### Exercise goal
Your answer should be the complete set of entries, transcribed exactly.
::::::::::
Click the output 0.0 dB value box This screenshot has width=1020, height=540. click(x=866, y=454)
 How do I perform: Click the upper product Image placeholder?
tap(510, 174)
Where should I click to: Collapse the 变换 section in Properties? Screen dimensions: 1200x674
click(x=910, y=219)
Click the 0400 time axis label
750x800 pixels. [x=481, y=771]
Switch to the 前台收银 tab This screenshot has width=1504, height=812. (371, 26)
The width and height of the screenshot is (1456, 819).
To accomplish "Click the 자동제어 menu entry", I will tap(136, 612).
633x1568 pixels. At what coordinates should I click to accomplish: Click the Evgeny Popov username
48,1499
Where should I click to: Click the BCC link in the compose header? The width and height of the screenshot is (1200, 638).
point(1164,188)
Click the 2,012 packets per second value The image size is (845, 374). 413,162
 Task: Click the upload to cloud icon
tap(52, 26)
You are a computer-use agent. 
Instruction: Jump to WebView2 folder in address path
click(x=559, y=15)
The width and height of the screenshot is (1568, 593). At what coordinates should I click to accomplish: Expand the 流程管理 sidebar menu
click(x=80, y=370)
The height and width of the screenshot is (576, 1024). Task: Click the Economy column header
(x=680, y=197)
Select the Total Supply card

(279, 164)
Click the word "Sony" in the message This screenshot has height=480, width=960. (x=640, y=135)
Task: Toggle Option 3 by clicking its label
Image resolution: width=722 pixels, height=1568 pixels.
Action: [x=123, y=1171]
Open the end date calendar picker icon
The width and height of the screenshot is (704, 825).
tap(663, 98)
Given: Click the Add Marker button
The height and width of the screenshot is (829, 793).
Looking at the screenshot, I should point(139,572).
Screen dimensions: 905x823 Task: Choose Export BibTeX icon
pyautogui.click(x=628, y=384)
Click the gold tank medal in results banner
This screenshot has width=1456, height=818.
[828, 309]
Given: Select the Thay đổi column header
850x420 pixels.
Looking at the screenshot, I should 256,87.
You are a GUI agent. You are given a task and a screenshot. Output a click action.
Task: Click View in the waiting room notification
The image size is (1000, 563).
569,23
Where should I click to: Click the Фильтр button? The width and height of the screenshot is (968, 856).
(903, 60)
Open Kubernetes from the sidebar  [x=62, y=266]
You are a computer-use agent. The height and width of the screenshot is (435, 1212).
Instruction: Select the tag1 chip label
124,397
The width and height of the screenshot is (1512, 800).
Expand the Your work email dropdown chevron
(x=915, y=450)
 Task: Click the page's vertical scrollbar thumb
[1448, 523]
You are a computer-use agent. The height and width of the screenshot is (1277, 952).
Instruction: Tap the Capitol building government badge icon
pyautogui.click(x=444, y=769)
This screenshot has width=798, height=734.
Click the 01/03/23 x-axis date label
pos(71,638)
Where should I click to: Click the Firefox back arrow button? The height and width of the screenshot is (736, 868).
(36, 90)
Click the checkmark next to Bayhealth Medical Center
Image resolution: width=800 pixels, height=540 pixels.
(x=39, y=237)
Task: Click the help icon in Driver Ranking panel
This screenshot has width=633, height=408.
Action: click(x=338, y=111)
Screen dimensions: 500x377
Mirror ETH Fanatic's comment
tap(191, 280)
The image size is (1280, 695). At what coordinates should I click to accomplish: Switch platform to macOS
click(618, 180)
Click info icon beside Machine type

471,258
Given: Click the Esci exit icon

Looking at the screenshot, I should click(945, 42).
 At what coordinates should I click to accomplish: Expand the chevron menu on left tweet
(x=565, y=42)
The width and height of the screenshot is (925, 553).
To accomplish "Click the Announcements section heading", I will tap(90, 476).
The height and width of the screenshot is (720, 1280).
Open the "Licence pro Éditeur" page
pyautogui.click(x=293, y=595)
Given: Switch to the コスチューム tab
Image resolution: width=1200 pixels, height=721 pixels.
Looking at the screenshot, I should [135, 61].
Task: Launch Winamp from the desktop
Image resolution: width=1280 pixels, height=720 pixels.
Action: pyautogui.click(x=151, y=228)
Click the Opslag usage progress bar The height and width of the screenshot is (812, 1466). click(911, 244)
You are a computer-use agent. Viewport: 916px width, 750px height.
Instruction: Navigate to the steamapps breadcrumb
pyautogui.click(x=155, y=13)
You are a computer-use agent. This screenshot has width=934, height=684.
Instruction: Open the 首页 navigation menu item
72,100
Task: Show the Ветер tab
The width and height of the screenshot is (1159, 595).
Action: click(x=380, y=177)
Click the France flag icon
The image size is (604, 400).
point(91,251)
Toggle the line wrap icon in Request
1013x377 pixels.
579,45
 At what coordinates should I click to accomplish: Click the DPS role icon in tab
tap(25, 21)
::::::::::
### Result for this task
Click the output 0.0 dB value box This screenshot has width=1020, height=540. click(x=866, y=454)
 How do I perform: Click the upper product Image placeholder?
tap(510, 174)
Where should I click to: Collapse the 变换 section in Properties? Screen dimensions: 1200x674
click(x=910, y=219)
Click the 0400 time axis label
750x800 pixels. [x=481, y=771]
Switch to the 前台收银 tab This screenshot has width=1504, height=812. (371, 26)
The width and height of the screenshot is (1456, 819).
To accomplish "Click the 자동제어 menu entry", I will tap(136, 612).
633x1568 pixels. At what coordinates should I click to accomplish: Click the Evgeny Popov username
48,1499
Where should I click to: Click the BCC link in the compose header? The width and height of the screenshot is (1200, 638).
point(1164,188)
Click the 2,012 packets per second value The image size is (845, 374). 413,162
 Task: Click the upload to cloud icon
tap(52, 26)
You are a computer-use agent. 
Instruction: Jump to WebView2 folder in address path
click(x=559, y=15)
The width and height of the screenshot is (1568, 593). At what coordinates should I click to accomplish: Expand the 流程管理 sidebar menu
click(x=80, y=370)
The height and width of the screenshot is (576, 1024). Task: Click the Economy column header
(x=680, y=197)
Select the Total Supply card

(279, 164)
Click the word "Sony" in the message This screenshot has height=480, width=960. (x=640, y=135)
Task: Toggle Option 3 by clicking its label
Image resolution: width=722 pixels, height=1568 pixels.
Action: [x=123, y=1171]
Open the end date calendar picker icon
The width and height of the screenshot is (704, 825).
tap(663, 98)
Given: Click the Add Marker button
The height and width of the screenshot is (829, 793).
Looking at the screenshot, I should point(139,572).
Screen dimensions: 905x823 Task: Choose Export BibTeX icon
pyautogui.click(x=628, y=384)
Click the gold tank medal in results banner
This screenshot has width=1456, height=818.
[828, 309]
Given: Select the Thay đổi column header
850x420 pixels.
Looking at the screenshot, I should 256,87.
You are a GUI agent. You are given a task and a screenshot. Output a click action.
Task: Click View in the waiting room notification
The image size is (1000, 563).
569,23
Where should I click to: Click the Фильтр button? The width and height of the screenshot is (968, 856).
(903, 60)
Open Kubernetes from the sidebar  [x=62, y=266]
You are a computer-use agent. The height and width of the screenshot is (435, 1212).
Instruction: Select the tag1 chip label
124,397
The width and height of the screenshot is (1512, 800).
Expand the Your work email dropdown chevron
(x=915, y=450)
 Task: Click the page's vertical scrollbar thumb
[1448, 523]
You are a computer-use agent. The height and width of the screenshot is (1277, 952).
Instruction: Tap the Capitol building government badge icon
pyautogui.click(x=444, y=769)
This screenshot has width=798, height=734.
Click the 01/03/23 x-axis date label
pos(71,638)
Where should I click to: Click the Firefox back arrow button? The height and width of the screenshot is (736, 868).
(36, 90)
Click the checkmark next to Bayhealth Medical Center
Image resolution: width=800 pixels, height=540 pixels.
(x=39, y=237)
Task: Click the help icon in Driver Ranking panel
This screenshot has width=633, height=408.
Action: click(x=338, y=111)
Screen dimensions: 500x377
Mirror ETH Fanatic's comment
tap(191, 280)
The image size is (1280, 695). At what coordinates should I click to accomplish: Switch platform to macOS
click(618, 180)
Click info icon beside Machine type

471,258
Given: Click the Esci exit icon

Looking at the screenshot, I should click(945, 42).
 At what coordinates should I click to accomplish: Expand the chevron menu on left tweet
(x=565, y=42)
The width and height of the screenshot is (925, 553).
To accomplish "Click the Announcements section heading", I will tap(90, 476).
The height and width of the screenshot is (720, 1280).
Open the "Licence pro Éditeur" page
pyautogui.click(x=293, y=595)
Given: Switch to the コスチューム tab
Image resolution: width=1200 pixels, height=721 pixels.
Looking at the screenshot, I should [135, 61].
Task: Launch Winamp from the desktop
Image resolution: width=1280 pixels, height=720 pixels.
Action: pyautogui.click(x=151, y=228)
Click the Opslag usage progress bar The height and width of the screenshot is (812, 1466). click(911, 244)
You are a computer-use agent. Viewport: 916px width, 750px height.
Instruction: Navigate to the steamapps breadcrumb
pyautogui.click(x=155, y=13)
You are a computer-use agent. This screenshot has width=934, height=684.
Instruction: Open the 首页 navigation menu item
72,100
Task: Show the Ветер tab
The width and height of the screenshot is (1159, 595).
Action: click(x=380, y=177)
Click the France flag icon
The image size is (604, 400).
point(91,251)
Toggle the line wrap icon in Request
1013x377 pixels.
579,45
 At what coordinates should I click to accomplish: Click the DPS role icon in tab
tap(25, 21)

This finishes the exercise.